### [Excerpted text]
..........
Explosion of Hate
The Growing Danger of the National Alliance
PLEASE NOTE This report was written in 1997. For the latest on the neo-Nazi National Alliance, see the group’s entry in Extremism in America
red arrow Introduction
red arrow Bonds with Other Bigots
red arrow Exploiting the Internet
red arrow National Alliance:
A History
red arrow Looking Ahead
red arrow
Map of Criminal Incidents
black arrow Map of Alliance Activity

Join ADL
fight to combat
anti-Semitism
and racism
Contribute to ADL

e-mail to friendE-Mail This Report
Printable VersionPrintable Version

Map of Alliance Activity

North Carolina

Five local units, with about 20 followers each, meet around North Carolina. A regional office was established in Raleigh to enable the various local units to coordinate activities and to increase membership. Will Williams, who had been the NA's national membership coordinator, served as state regional coordinator until the spring of 1998 when he reportedly left the NA.

Williams had ties to the violent paramilitary White Patriot Party, which was active in the early 1980s and based in Angier, North Carolina. Williams recruited former White Patriot members into the NA. During the 1980s, Richard Vanderford, currently the coordinator for the NA's local unit in Siler City, also belonged to the Klan and the White Patriot Party. The NA's phone number in Siler City, in use by the group since 1992, was formerly employed as a "white power" hotline number by the Klan and the White Patriot Party. NA members operate four other telephone hotline numbers in the state.

Currently, North Carolina NA members use gun shows as a main venue for attracting new people to the NA. The group is not always well received at these events. In January 1998, sponsors of a gun show in Greensboro asked the NA to close shop after attendees complained about the group's literature. A National Guardsman ordered Williams and other NA representatives to leave a gun show at a National Guard Armory in Morrisville, North Carolina, in April 1996.
..........
### [Material provided]
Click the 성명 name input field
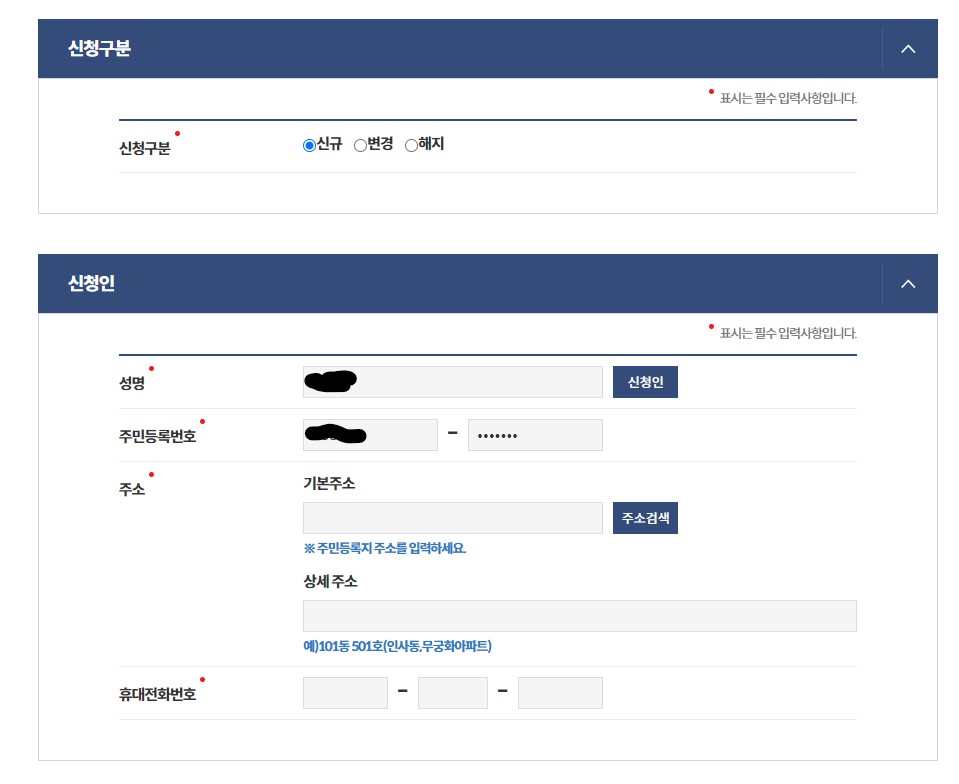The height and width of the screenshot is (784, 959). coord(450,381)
..........
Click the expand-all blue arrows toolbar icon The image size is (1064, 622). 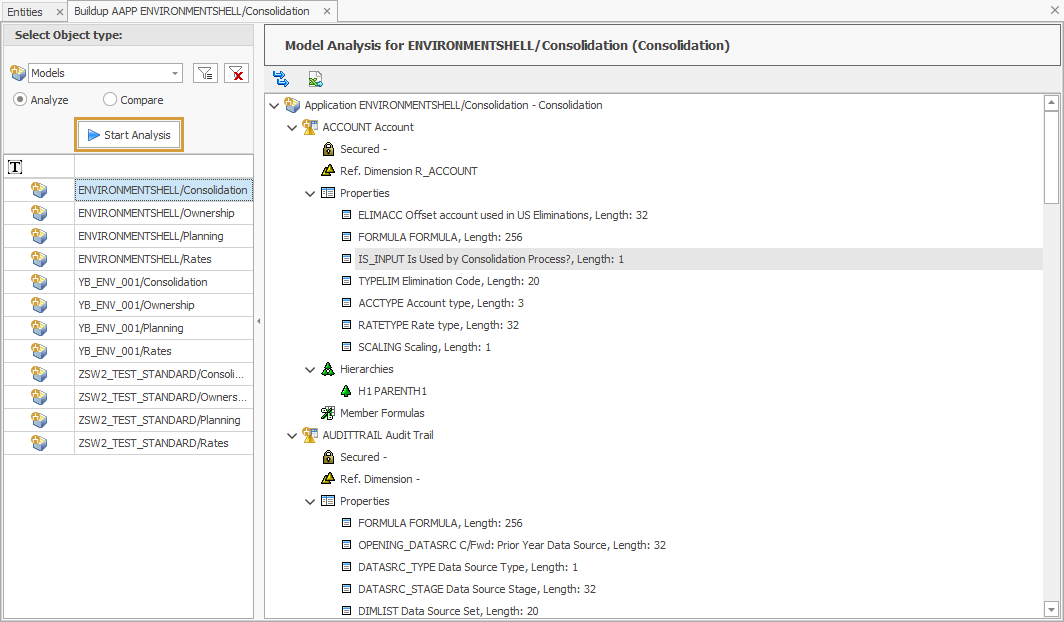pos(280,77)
..........
### [Tasks to complete]
1 > According to the National Alliance report, where was the White Patriot Party based?
2 > Using the National Alliance report, explain why a regional office was established in Raleigh.
3 > Carry on the National Alliance report from the point where it stops.
The rows come from a separate source.

### [Results of the exercise]
1 > Angier, North Carolina.

2 > The office in Raleigh was set up so that the various local units in North Carolina could coordinate their activities. It was also meant to increase membership.

3 >
The group's literature has been distributed in Elon College, Greensboro, and Fayetteville. In May 1997, several NA followers attended a Confederate Memorial Day rally in Alamance County. Members have also participated in fund raising. Like other followers around the country, they have raised money for the organization by holding gun raffles. A 1996 raffle of an AK-47 semiautomatic rifle allegedly raised nearly $2,000 for the group.

Two North Carolina NA members have been involved in recent lawsuits. In a case that highlighted the clash between different branches of the white supremacist movement, Will Williams sued Harold Covington of the National Socialist White People's Party (NSWPP) in 1997 for making defamatory statements about him. Their fight escalated on the Internet where the two regularly exchanged insults. Williams won his suit against Covington in the spring of 1998, and was awarded a judgment of over $110,000.

In 1995, NA member Paul Lennon was arrested on felony weapons charges by a sheriff's deputy who had followed him off the grounds of a Wilmington high school. Lennon had been handing out white supremacist literature at the school and when he left the campus, the officer trailing him found a loaded pistol on the front seat of Lennon's car. Law enforcement officials also discovered NA literature in the vehicle. The weapons charges against Lennon were later dropped. In 1996, Lennon filed two lawsuits in connection with the case: he sued law enforcement officials for false arrest and defamation, and brought a libel suit against a Wilmington newspaper for misrepresenting his beliefs and implying his involvement in the murder of a Black couple. Lennon claimed that the newspaper caused him to lose his position as a pilot at Continental Airlines, and prevented him from finding another job. Both cases were dismissed, but Lennon intends to appeal the decisions.

Another incident that has brought attention to the NA's presence in North Carolina involved the group's alleged attempt to recruit soldiers from Fort Bragg. In April 1995, the NA reported that one of its members had placed a large billboard outside of the army base, which advertised the NA's message and hotline phone number.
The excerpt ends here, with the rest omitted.